Around this time, or just a little bit after, four years ago, I would be sitting at the far end of my Hong Kong apartment; the intense rays of the early spring sun soaked the ersatz wooden table and lit up the white cloth notepad into which the first measures of Russia: Today (2020) were written. There wasn’t much to do outside as Hong Kong struggled with the ‘first wave’ of the pandemic, with locals hopelessly cowering in fear and stocking up on toilet paper, but to write music, and within a month and a half, that entire hour-long composition, now having graced the New York Times and beyond, was completed. I’m thinking of those somewhat-lonely, surreal days as I set out on the new string quartet, a piece far shorter, but with seemingly just as many notes. Same place, same sun, same white cloth notepad. Just that the world outside has (mercifully) moved on and so have I. Perhaps the music has, too.

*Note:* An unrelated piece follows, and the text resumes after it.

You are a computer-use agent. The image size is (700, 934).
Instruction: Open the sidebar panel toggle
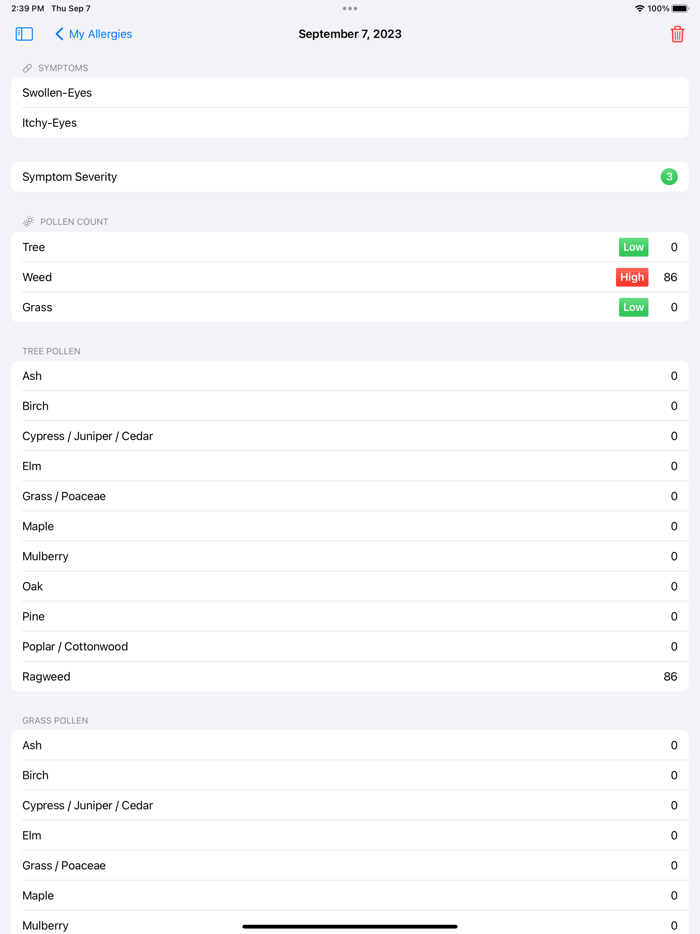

The above photo comes from Mianshan, a group of Taoist monasteries and other religious structures deep in Shanxi province- even on the absurdly busy Chinese New Year holidays, it was somehow empty in the morning, like a postcard, or even better- like a dream. The dry mountains covered in specks of snow, the deepening silence of each successive layer of the temple structures, the reprieve from modern society which has invaded even the most ancient places, seemed like a mirage. There is an interesting parallel, a paradoxical unity, with the act of composition. I attempt to find an utter silence to ‘receive’ a new creation, which is truly born out of what is both a vacuum and an impossibly messy inner self, and yet around me, and the world into which this new work is born, is a cacophony and a crisis, too. So this is also how I explain to myself why increasingly, tonality makes so much sense: tonality at the cost of complexity and cacophony, or maybe is it vice versa? One can tolerate the other as long as there is a reprieve, a Mianshan.
The new piece, it doesn’t have the absolute tragedy of Vivacissimo (2023), an emotional cry that I didn’t even realise I had written until I heard it premiered this past December. It has something else, though. I’m barely a minute and a half into the music, so I can’t really tell you yet how it goes, but it is an anxiety, a tension, maybe it gives up or it holds on. When I wrote my first String Quartet (2013) over a decade ago, it ended in a sort of a holy postlude. This one would be lucky to find its resolution at the last breath.